It has generally been my experience that when people pepper their speech with the phrase “believe me,” they are not to be believed.
The default position among people of honor — the silent agreement between speaker and listener — is one of truth and trust.
But Donald Trump is not a person of honor.
Presidents lie. Politicians lie. People lie. But Trump lies with a ferocious abandon.
For instance, the fact-checking website PolitiFact found that of the statements by Hillary Clinton that it checked, 22 percent were completely “true” and another 28 percent were “mostly true.”
But Trump is another animal. There is no true equivalency between Trump and Clinton, or between Trump and any other politician, for that matter. Only 4 percent of Trump’s statements that PolitiFact checked were rated as completely “true” and only another 11 percent were even rated as “mostly true.” Seventy percent of Trump’s statements that the site checked were rated as “mostly false,” “false” or “pants on fire,” the site’s worse rating.
The truth shifts beneath Trump like sand. He has no regard for the firmness of fact. For him, fact is as pliant as that Play-Doh he handed out to flood victims in Louisiana.
Indeed, PoltiFact named Trump’s collective “campaign misstatements” the 2015 Lie of the Year, writing:
“It’s the trope on Trump: He’s authentic, a straight-talker, less scripted than traditional politicians. That’s because Donald Trump doesn’t let facts slow him down. Bending the truth or being unhampered by accuracy is a strategy he has followed for years.”
The site quotes from Trump’s book “The Art of the Deal,” in which he says, “People want to believe that something is the biggest and the greatest and the most spectacular. I call it truthful hyperbole. It’s an innocent form of exaggeration — and a very effective form of promotion.”
In fact, Tony Schwartz was the ghostwriter for that book and in July he blasted Trump in an interview in The New Yorker:
“Schwartz says of Trump, ‘He lied strategically. He had a complete lack of conscience about it.’ Since most people are ‘constrained by the truth,’ Trump’s indifference to it ‘gave him a strange advantage.’”
When introducing a series about “the scale and depth of Donald Trump’s lies,” the magazine’s editor, David Remnick, put it this way:
“Donald Trump, the Republican nominee for President, does not so much struggle with the truth as strangle it altogether. He lies to avoid. He lies to inflame. He lies to promote and to preen. Sometimes he seems to lie just for the hell of it. He traffics in conspiracy theories that he cannot possibly believe and in grotesque promises that he cannot possibly fulfill. When found out, he changes the subject — or lies larger.”
And yet in polls like the CNN/ORC poll released Tuesday, Trump leads Clinton on the issue of being honest and trustworthy by 15 percentage points. (I should point out that some have raised questions about the methodology of that poll.)
I believe that this is in large part because we, an irresponsible media, have built a false equivalency in which the choice between Clinton and Trump seems to have equally bad implications, because we have framed it as a choice between a liar and a lunatic.

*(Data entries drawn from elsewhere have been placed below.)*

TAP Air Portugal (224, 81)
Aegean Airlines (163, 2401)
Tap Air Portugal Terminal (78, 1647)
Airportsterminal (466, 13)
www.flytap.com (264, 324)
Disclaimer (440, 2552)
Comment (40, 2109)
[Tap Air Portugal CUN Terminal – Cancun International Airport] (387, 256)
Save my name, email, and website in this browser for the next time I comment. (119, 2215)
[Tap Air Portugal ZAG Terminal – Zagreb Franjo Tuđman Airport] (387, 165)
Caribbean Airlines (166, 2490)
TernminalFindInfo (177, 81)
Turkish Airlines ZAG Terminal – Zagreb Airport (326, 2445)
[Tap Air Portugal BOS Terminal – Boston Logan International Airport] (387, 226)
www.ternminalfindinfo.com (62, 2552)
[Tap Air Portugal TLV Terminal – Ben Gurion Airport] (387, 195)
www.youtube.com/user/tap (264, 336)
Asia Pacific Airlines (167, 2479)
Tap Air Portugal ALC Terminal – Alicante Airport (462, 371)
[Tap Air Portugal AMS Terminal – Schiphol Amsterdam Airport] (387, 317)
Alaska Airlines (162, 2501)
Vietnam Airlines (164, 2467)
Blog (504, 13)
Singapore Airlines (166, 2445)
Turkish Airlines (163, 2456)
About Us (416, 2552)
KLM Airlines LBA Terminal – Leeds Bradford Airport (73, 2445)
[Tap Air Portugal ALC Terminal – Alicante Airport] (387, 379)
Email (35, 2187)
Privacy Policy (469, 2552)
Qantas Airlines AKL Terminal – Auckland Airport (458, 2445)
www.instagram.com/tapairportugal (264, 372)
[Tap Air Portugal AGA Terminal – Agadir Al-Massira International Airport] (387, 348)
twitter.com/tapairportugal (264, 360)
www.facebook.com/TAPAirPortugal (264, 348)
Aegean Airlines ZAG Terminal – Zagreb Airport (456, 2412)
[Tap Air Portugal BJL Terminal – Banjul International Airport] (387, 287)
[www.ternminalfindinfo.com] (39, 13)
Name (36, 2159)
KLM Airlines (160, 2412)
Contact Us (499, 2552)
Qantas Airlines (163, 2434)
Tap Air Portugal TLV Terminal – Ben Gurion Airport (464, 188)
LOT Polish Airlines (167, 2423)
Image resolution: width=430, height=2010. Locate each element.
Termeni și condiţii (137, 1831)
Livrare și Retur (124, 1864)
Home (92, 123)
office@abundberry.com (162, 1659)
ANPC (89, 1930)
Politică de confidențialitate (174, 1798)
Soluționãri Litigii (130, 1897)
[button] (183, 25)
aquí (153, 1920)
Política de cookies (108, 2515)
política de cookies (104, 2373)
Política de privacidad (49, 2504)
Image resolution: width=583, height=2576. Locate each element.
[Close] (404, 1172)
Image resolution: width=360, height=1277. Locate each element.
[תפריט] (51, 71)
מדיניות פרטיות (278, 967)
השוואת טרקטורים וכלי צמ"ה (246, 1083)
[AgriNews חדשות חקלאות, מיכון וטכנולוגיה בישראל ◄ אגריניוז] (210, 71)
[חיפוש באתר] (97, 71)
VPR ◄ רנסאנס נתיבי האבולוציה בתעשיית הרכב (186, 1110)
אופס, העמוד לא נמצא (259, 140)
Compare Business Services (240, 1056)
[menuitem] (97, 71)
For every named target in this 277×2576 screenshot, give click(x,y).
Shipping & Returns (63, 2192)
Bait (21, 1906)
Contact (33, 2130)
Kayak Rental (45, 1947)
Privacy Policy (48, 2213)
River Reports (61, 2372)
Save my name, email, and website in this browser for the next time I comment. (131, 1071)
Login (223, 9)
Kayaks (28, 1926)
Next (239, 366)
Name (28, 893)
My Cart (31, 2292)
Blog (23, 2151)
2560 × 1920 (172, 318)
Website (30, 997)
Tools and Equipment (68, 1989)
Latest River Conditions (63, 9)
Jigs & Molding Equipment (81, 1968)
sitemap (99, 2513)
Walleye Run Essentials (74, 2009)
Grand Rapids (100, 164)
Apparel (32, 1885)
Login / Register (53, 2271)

But this obscures the fact that the lunatic is also a pathological liar of a kind and quality that we have not seen in recent presidential politics and perhaps ever.
Trump is in a category all his own.
Part of the reason for Clinton’s problems is that she is being held to a traditional level of honesty and integrity, as she should be.
But Trump is being held to a wholly different, more flexible standard. When he takes a different position over years or months or days or even hours, that is not simply an innocent evolution, but a flat-out lie.
He alters his positions on a whim, depending on the audience, but the truth is steadfast. It will not accept convenient alteration.
Perhaps even more troubling is that he is prone to making up his own set of false facts. He wildly exaggerated the number of immigrants in this country illegally and “inner city” crime rates. He said President Obama founded ISIS and that “the Obama administration was actively supporting Al Qaeda in Iraq, the terrorist group that became the Islamic State.” He said, “I watched in Jersey City, N.J., where thousands and thousands of people were cheering” as the World Trade Center collapsed.
Lies one and all, but that’s just a sampling.
This is not an honest man. This is not a trustworthy man. The fact that people believe he’s honest is a result of a failed media that aims its sincerest critique at Clinton’s deficiencies with the truth, but applies an entertainment standard to Trump that corrects falsehoods but doesn’t castigate him for them.
There is no reasonable explanation or salable excuse for the media’s behavior this presidential cycle. History will look back at this period and it will not be kind to the Fourth Estate. We will all have to one day ask ourselves, “Where was I on Trump and the truth?” Far too many of us will be found wanting.